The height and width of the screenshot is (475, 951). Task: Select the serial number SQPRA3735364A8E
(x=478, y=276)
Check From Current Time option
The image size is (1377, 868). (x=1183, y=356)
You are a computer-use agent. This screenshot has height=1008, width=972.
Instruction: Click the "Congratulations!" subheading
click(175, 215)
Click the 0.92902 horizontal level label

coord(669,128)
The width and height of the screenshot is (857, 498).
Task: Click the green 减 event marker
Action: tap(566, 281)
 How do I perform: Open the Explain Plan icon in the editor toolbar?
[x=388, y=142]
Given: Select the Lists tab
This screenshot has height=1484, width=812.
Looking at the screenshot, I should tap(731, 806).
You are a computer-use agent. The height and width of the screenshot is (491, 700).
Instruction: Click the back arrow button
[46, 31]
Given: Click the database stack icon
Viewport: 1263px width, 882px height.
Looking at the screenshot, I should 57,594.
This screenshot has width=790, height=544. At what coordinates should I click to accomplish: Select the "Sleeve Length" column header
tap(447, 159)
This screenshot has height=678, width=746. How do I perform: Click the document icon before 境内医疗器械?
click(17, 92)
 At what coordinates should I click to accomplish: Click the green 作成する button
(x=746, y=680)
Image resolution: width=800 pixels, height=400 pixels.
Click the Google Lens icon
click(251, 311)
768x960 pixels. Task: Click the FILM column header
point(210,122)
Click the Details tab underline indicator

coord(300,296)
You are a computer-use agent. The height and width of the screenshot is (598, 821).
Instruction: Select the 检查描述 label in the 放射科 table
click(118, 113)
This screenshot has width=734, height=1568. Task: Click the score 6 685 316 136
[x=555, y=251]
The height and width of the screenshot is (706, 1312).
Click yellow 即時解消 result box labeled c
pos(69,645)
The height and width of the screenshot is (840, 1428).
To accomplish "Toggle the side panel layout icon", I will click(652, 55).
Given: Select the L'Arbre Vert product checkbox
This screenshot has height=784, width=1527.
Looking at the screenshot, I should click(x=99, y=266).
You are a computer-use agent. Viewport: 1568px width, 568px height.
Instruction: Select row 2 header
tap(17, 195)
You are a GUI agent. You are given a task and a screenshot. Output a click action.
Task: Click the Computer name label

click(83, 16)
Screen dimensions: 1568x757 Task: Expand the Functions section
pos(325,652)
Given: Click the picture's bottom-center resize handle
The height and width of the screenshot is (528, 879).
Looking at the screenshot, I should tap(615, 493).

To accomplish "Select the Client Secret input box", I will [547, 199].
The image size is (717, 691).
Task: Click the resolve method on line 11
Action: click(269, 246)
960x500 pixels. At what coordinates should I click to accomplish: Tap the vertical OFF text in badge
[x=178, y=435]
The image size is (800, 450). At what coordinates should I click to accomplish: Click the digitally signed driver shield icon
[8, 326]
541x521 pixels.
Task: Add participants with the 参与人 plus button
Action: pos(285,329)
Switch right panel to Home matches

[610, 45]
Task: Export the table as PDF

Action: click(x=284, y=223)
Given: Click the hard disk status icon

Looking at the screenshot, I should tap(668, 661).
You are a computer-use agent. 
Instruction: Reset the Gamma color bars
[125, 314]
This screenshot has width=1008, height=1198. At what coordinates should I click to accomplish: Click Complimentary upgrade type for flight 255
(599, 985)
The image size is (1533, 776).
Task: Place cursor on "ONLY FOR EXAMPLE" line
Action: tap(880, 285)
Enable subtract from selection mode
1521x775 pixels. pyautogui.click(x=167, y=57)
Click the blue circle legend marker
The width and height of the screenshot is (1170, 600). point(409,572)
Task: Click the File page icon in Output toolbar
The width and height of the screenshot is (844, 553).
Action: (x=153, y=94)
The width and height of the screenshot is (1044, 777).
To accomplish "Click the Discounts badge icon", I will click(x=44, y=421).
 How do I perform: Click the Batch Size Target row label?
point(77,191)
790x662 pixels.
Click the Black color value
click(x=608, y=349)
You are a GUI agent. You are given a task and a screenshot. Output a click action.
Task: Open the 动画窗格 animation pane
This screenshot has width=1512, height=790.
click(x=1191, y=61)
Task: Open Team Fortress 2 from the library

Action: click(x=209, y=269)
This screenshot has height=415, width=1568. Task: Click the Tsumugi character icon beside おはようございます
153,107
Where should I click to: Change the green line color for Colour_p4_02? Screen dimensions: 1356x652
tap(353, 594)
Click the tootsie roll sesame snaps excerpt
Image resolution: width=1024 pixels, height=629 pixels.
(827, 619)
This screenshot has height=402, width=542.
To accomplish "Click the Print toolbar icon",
○ ○ ○ ○ ○
▸ **Activity**
Reproduce the listing shown above in its entirety, exactly.

▸ **Final answer**
The height and width of the screenshot is (475, 951). Task: Select the serial number SQPRA3735364A8E
(x=478, y=276)
Check From Current Time option
The image size is (1377, 868). (x=1183, y=356)
You are a computer-use agent. This screenshot has height=1008, width=972.
Instruction: Click the "Congratulations!" subheading
click(175, 215)
Click the 0.92902 horizontal level label

coord(669,128)
The width and height of the screenshot is (857, 498).
Task: Click the green 减 event marker
Action: tap(566, 281)
 How do I perform: Open the Explain Plan icon in the editor toolbar?
[x=388, y=142]
Given: Select the Lists tab
This screenshot has height=1484, width=812.
Looking at the screenshot, I should tap(731, 806).
You are a computer-use agent. The height and width of the screenshot is (491, 700).
Instruction: Click the back arrow button
[46, 31]
Given: Click the database stack icon
Viewport: 1263px width, 882px height.
Looking at the screenshot, I should 57,594.
This screenshot has width=790, height=544. At what coordinates should I click to accomplish: Select the "Sleeve Length" column header
tap(447, 159)
This screenshot has height=678, width=746. How do I perform: Click the document icon before 境内医疗器械?
click(17, 92)
 At what coordinates should I click to accomplish: Click the green 作成する button
(x=746, y=680)
Image resolution: width=800 pixels, height=400 pixels.
Click the Google Lens icon
click(251, 311)
768x960 pixels. Task: Click the FILM column header
point(210,122)
Click the Details tab underline indicator

coord(300,296)
You are a computer-use agent. The height and width of the screenshot is (598, 821).
Instruction: Select the 检查描述 label in the 放射科 table
click(118, 113)
This screenshot has width=734, height=1568. Task: Click the score 6 685 316 136
[x=555, y=251]
The height and width of the screenshot is (706, 1312).
Click yellow 即時解消 result box labeled c
pos(69,645)
The height and width of the screenshot is (840, 1428).
To accomplish "Toggle the side panel layout icon", I will click(652, 55).
Given: Select the L'Arbre Vert product checkbox
This screenshot has height=784, width=1527.
Looking at the screenshot, I should click(x=99, y=266).
You are a computer-use agent. Viewport: 1568px width, 568px height.
Instruction: Select row 2 header
tap(17, 195)
You are a GUI agent. You are given a task and a screenshot. Output a click action.
Task: Click the Computer name label

click(83, 16)
Screen dimensions: 1568x757 Task: Expand the Functions section
pos(325,652)
Given: Click the picture's bottom-center resize handle
The height and width of the screenshot is (528, 879).
Looking at the screenshot, I should tap(615, 493).

To accomplish "Select the Client Secret input box", I will [547, 199].
The image size is (717, 691).
Task: Click the resolve method on line 11
Action: click(269, 246)
960x500 pixels. At what coordinates should I click to accomplish: Tap the vertical OFF text in badge
[x=178, y=435]
The image size is (800, 450). At what coordinates should I click to accomplish: Click the digitally signed driver shield icon
[8, 326]
541x521 pixels.
Task: Add participants with the 参与人 plus button
Action: pos(285,329)
Switch right panel to Home matches

[610, 45]
Task: Export the table as PDF

Action: click(x=284, y=223)
Given: Click the hard disk status icon

Looking at the screenshot, I should tap(668, 661).
You are a computer-use agent. 
Instruction: Reset the Gamma color bars
[125, 314]
This screenshot has width=1008, height=1198. At what coordinates should I click to accomplish: Click Complimentary upgrade type for flight 255
(599, 985)
The image size is (1533, 776).
Task: Place cursor on "ONLY FOR EXAMPLE" line
Action: tap(880, 285)
Enable subtract from selection mode
1521x775 pixels. pyautogui.click(x=167, y=57)
Click the blue circle legend marker
The width and height of the screenshot is (1170, 600). point(409,572)
Task: Click the File page icon in Output toolbar
The width and height of the screenshot is (844, 553).
Action: (x=153, y=94)
The width and height of the screenshot is (1044, 777).
To accomplish "Click the Discounts badge icon", I will click(x=44, y=421).
 How do I perform: Click the Batch Size Target row label?
point(77,191)
790x662 pixels.
Click the Black color value
click(x=608, y=349)
You are a GUI agent. You are given a task and a screenshot. Output a click action.
Task: Open the 动画窗格 animation pane
This screenshot has width=1512, height=790.
click(x=1191, y=61)
Task: Open Team Fortress 2 from the library

Action: click(x=209, y=269)
This screenshot has height=415, width=1568. Task: Click the Tsumugi character icon beside おはようございます
153,107
Where should I click to: Change the green line color for Colour_p4_02? Screen dimensions: 1356x652
tap(353, 594)
Click the tootsie roll sesame snaps excerpt
Image resolution: width=1024 pixels, height=629 pixels.
(827, 619)
This screenshot has height=402, width=542.
To accomplish "Click the Print toolbar icon",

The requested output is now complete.